Here’s a look at the ad, its accuracy and its main takeaway.
On the Screen
The first few seconds of this ad are pulled directly from Ms. Harris’s appearance on Sept. 10 in a presidential debate against former President Donald J. Trump. Viewers see a composed vice president who leans on her career as a prosecutor to argue that she will represent Americans across political parties if she wins in November.

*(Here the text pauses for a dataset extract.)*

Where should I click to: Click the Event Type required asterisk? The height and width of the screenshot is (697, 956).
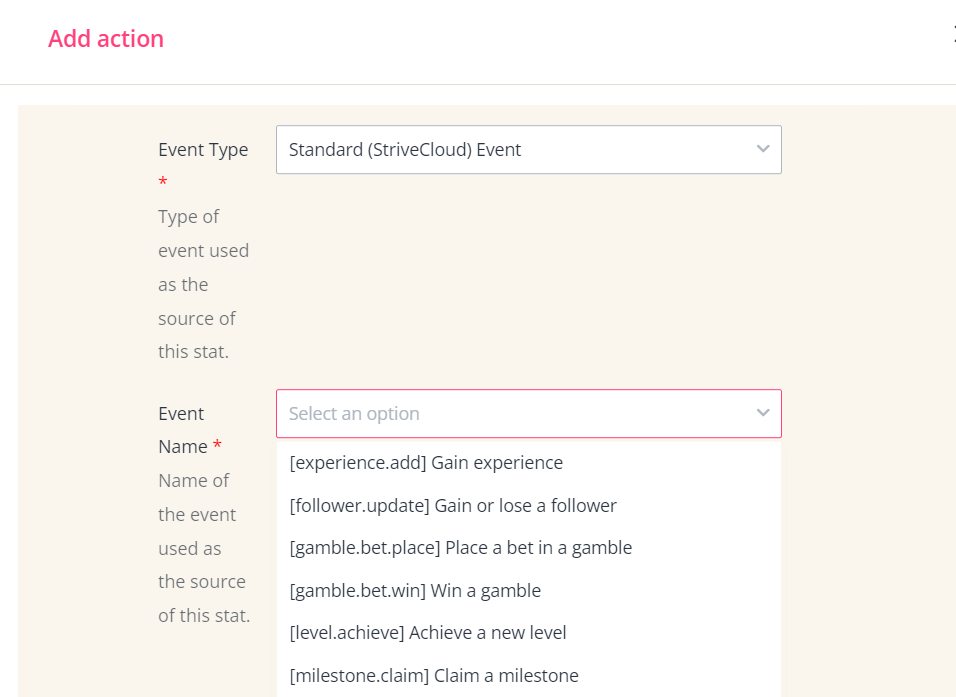pos(163,182)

Photos show Ms. Harris as a prosecutor and then as vice president. Video clips show her alongside her running mate, Gov. Tim Walz of Minnesota, as she greets supporters at a market in Wisconsin and a campaign office in Phoenix. They show her speaking expressively to construction workers in Philadelphia and with volunteers at a Planned Parenthood in Minnesota. And they see her smiling, hugging or shaking hands with workers in a record shop and a nursery in Washington, D.C., a Georgia solar-cell factory, and a Wisconsin union hall.
The Script
Harris
“As a prosecutor, I never asked a victim or a witness, ‘Are you a Republican or a Democrat?’ The only thing I ever asked them: ‘Are you OK?’ And that’s the kind of president we need right now. Someone who cares about you and is not putting themselves first. I intend to be a president for all Americans and focus on investing right now in you, the American people. And we can chart a new way forward.”
Accuracy
There are no verifiable claims.
The Takeaway
This ad is meant to portray Ms. Harris as more presidential than partisan. The promise of governing for all Americans has become a bit of a rote message — and Mr. Trump has promised to do the same — but her campaign is putting serious money behind the idea that voters still want to hear it.
The ad showcases Ms. Harris’s qualifications and does not make explicit mention of Mr. Trump. Yet it draws an unmistakable contrast between her behavior and that of the person who was standing just several feet to her right at the debate.
And it foregrounds what Ms. Harris has long considered one of her best career attributes: her years as a prosecutor who protected victims and cracked down on violent offenders.
Voters have signaled that they want to know more about Ms. Harris, and that the character of both candidates is a significant concern to them. The ad frames their choice as between a candidate who is empathetic, pragmatic and focused on moving past the political divisions of the past decade, and an opponent whose character is so well known that it needs no explicit description here.